Автор книги: Владимир Аристов
Жанр: Современная русская литература, Современная проза
Возрастные ограничения: +16
сообщить о неприемлемом содержимом
Текущая страница: 6 (всего у книги 31 страниц) [доступный отрывок для чтения: 10 страниц]
12
Неведомо откуда взявшаяся фраза кружилась у него в голове последнее время: «Полая вода, бесполая любовь», отгонял он ее, – совершенно нелепое сочетание, хотелось даже ему сказать «совершенное в своей нелепости», и удалось вроде бы, и все же где-то летало оно поблизости. Задумал он на следующей лекции заняться разбором платоновского «Пира», то есть знаменитого диалога под названием «Пир», но понял, что не готов, и не только в силу незнания. Но потому, что не хватит сил ему, чтобы погрузить всех слушательниц в платоновское солнце, и стоит ли даже пробовать, разве чтобы ощутить привкус исчезнувшего винограда, кислоту его и в чужом пиру похмелье. Подумал он даже, что можно было бы устроить нечто вроде театра на лекции – получасовое представление, то есть поручить студенткам и совсем редким студентам среди них разыграть диалог, но кого назначить Диотимой, он все равно не знал.
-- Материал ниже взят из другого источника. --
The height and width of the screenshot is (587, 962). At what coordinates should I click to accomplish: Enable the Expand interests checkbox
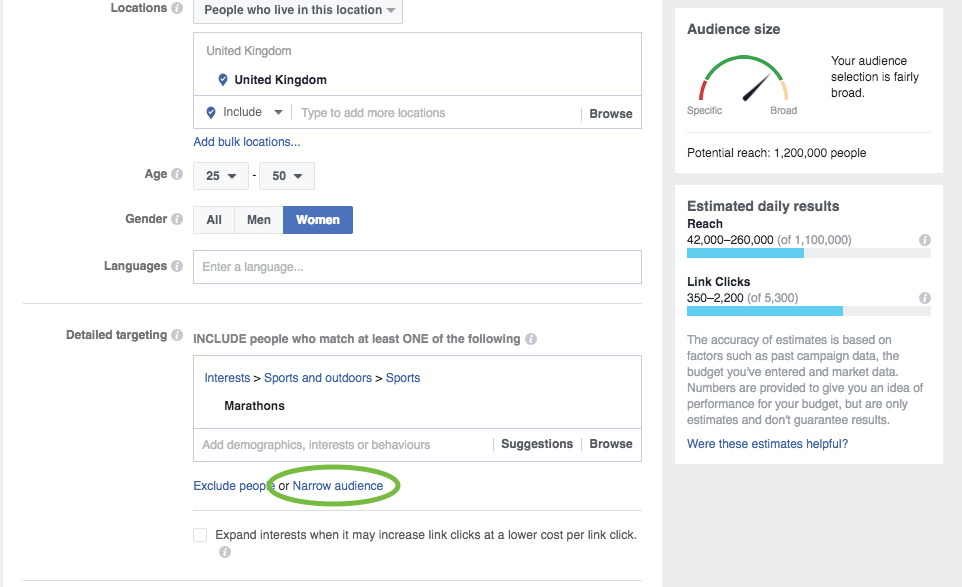200,535
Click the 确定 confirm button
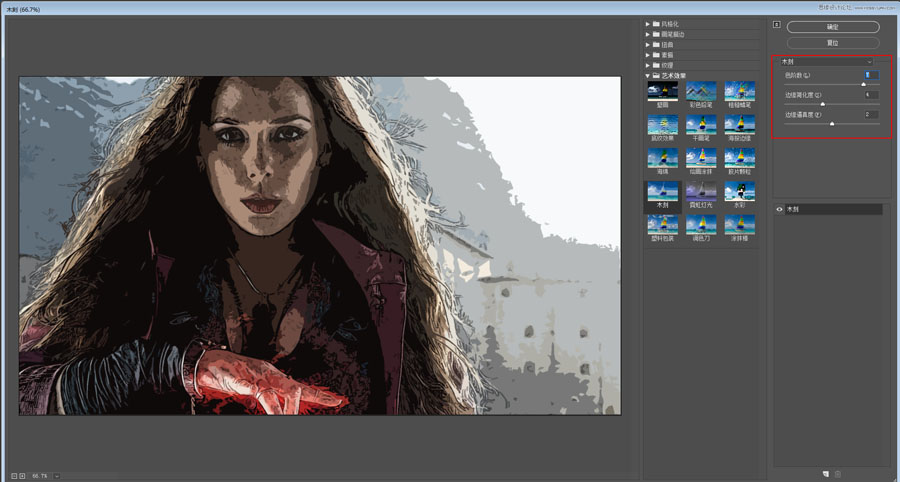This screenshot has width=900, height=482. (833, 27)
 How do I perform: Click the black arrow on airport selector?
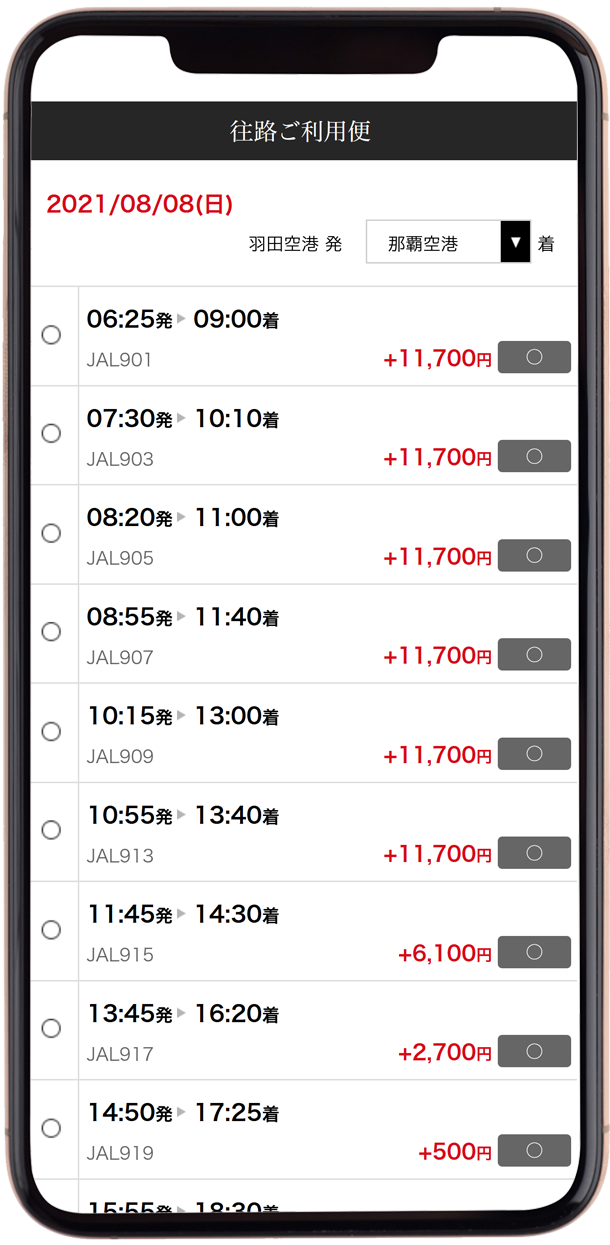tap(515, 242)
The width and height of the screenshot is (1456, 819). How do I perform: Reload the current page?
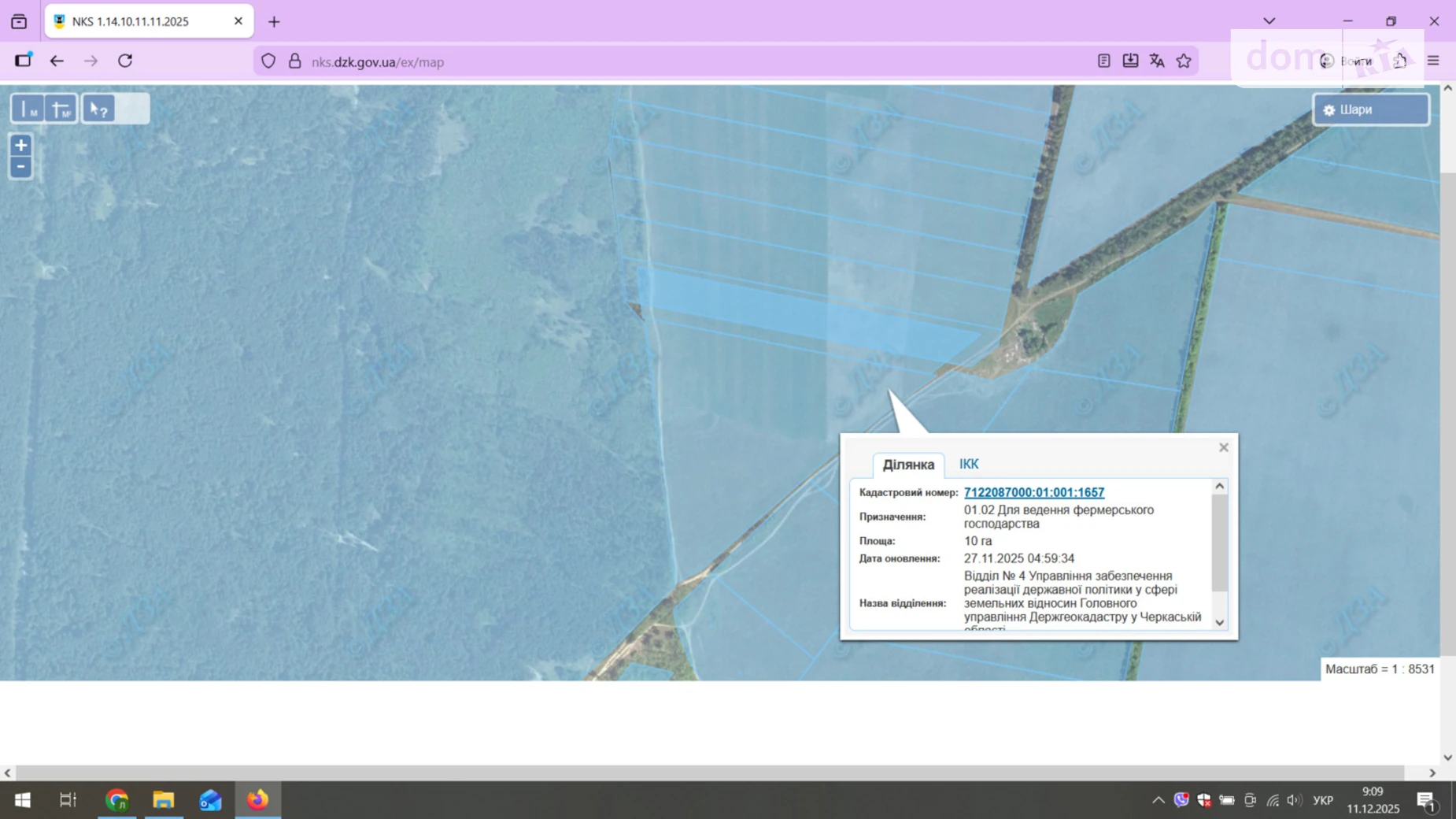(x=125, y=61)
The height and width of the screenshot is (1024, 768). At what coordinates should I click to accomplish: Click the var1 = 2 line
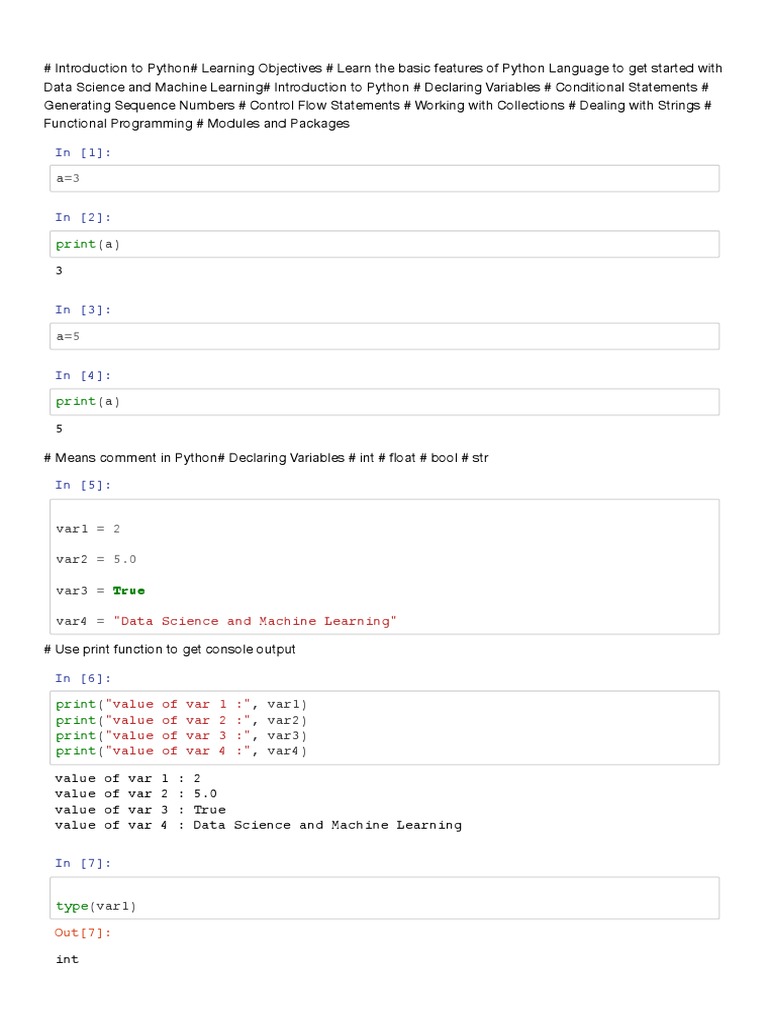[x=88, y=528]
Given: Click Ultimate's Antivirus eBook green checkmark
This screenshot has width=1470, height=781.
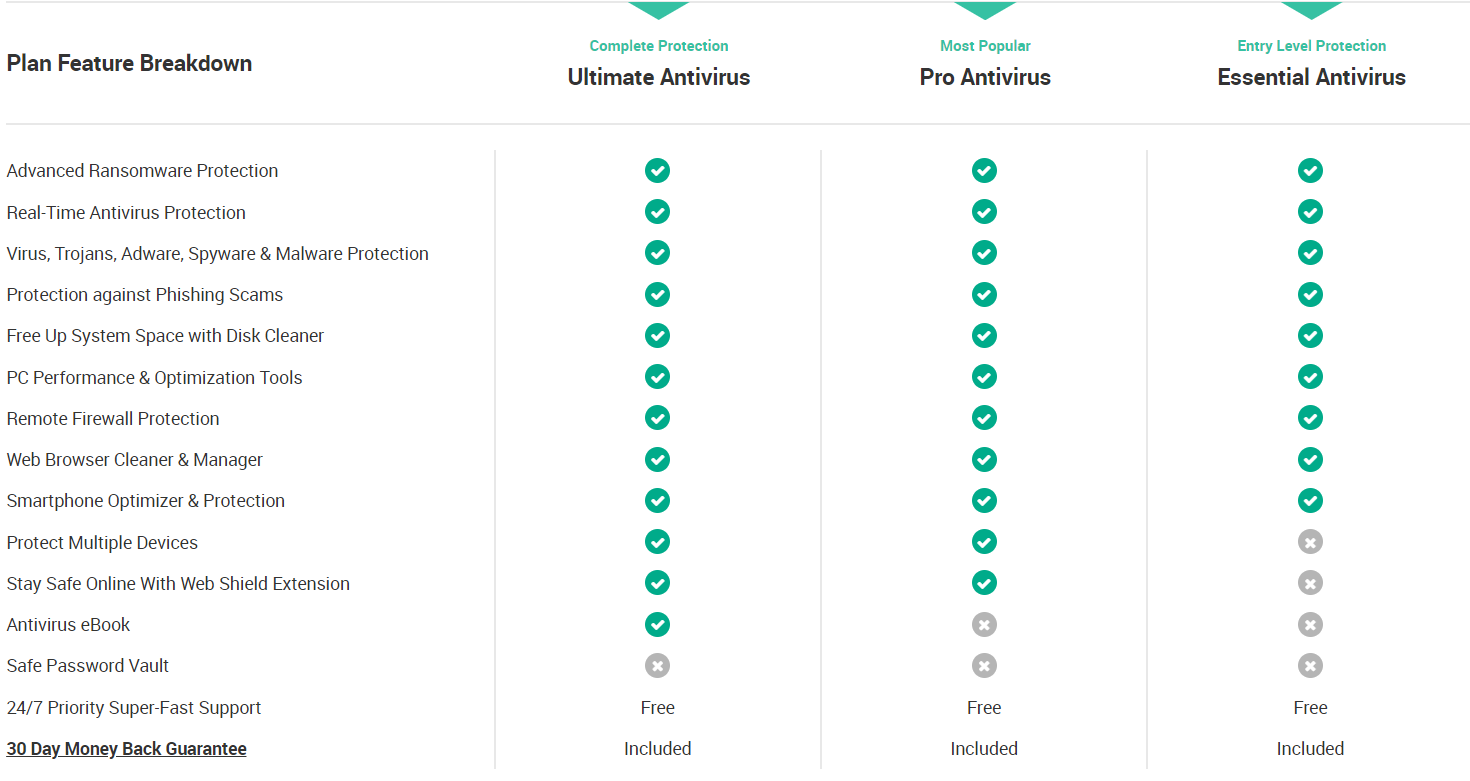Looking at the screenshot, I should tap(657, 625).
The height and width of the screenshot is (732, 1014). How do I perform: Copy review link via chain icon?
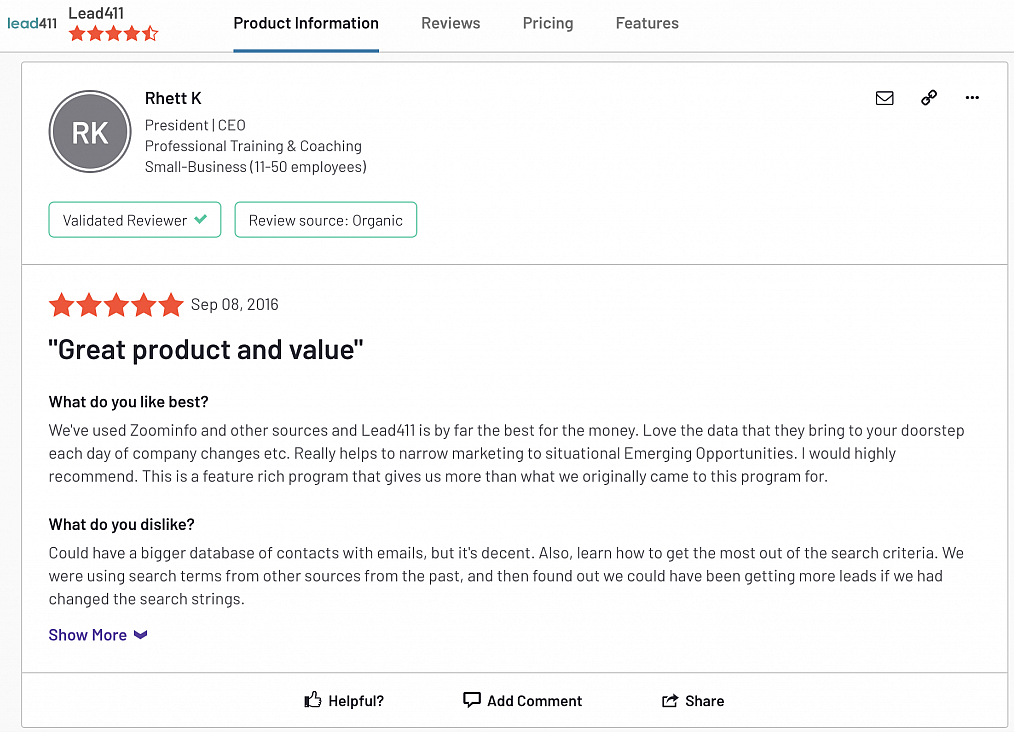(x=929, y=98)
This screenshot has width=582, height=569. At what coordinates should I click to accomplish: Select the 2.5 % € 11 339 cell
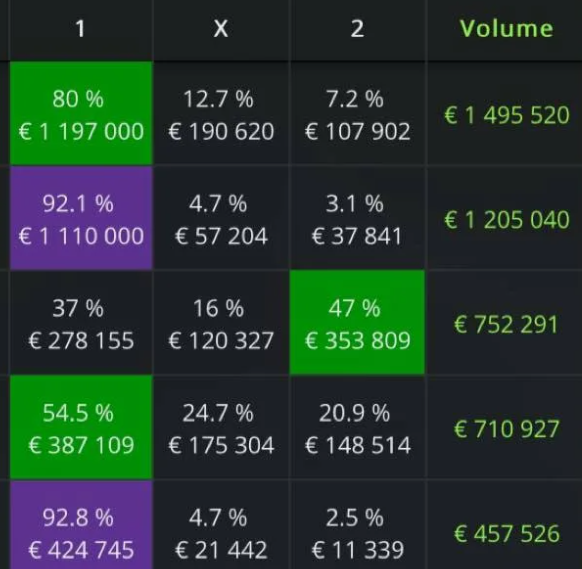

Грустил он оттого, что чувствовал, что курс его, найденный наконец и избранный, был наверное доктринальный, курс лекций получался слишком отвлеченным, и слушательницы не знали, наверное, буквально, что сказать. Возможно, поэтому в белой аудитории теперь царила тишина – такая, как он думал, царит лишь в больнице в тихий час. Почти никто не перебивал его, как раньше, не было слышно теперь тихого, но различимого птичьего гомона юных женских голосов. Готовясь к лекции, пытался он, по своему обыкновению, насытить свою слишком идеально выстраиваемую прямую линию чем-то из живой окружающей жизни – пытаясь обволакивать ее деталями, как электрический провод оболочкой. Понимая, что детали, которые он собирал вокруг – по способу «куда глаза глянут, куда рука потянется», – такие детали могут отвлечь его от генерального направления, но надеялся все же студенток развлечь и хоть на минуту отвлечь их от их завороженного состояния. Часто он и не знал, зачем прочитывает что-то, какие-то отрывки никак не укладывались в русло лекции, но все же он аккуратно иногда выписывал нечто из книг. И вот сейчас, понимая, что это его отвлекает, да и неизвестно, войдет ли даже каким-то упоминанием в будущем, он все же последовательно выписал строки из какого-то рассказа 20-х годов недавно исчезнувшего столетья. Речь там шла о молодой комсомолке, которой велели снять икону в ее избе, и когда на следующий день пришли проверить, то оказалось, что она выполнила требование, но вместо того, чтобы повесить на это место портрет вождя, – что подразумевалось, – она повесила зеркало. Это настолько поразило проверяющих, что один из них в изумлении и ярости назвал ее красной ведьмой. Рассказ, кажется, так и назывался, но установить было точно невозможно, он обнаружил лишь одну пожелтевшую страницу из того журнала. Он полагал, что блуждая в своих поисках, придаст больше жизни своим застывающим в неукоснительной непреклонности воспоминаниям, – воспоминаниям не столько о мыслях и чувствах, но словно бы о самой памяти, словно свою нерушимую память давнего времени он наконец приоткрыл, но застыл при виде ее в радостном и вдохновляющем недоумении.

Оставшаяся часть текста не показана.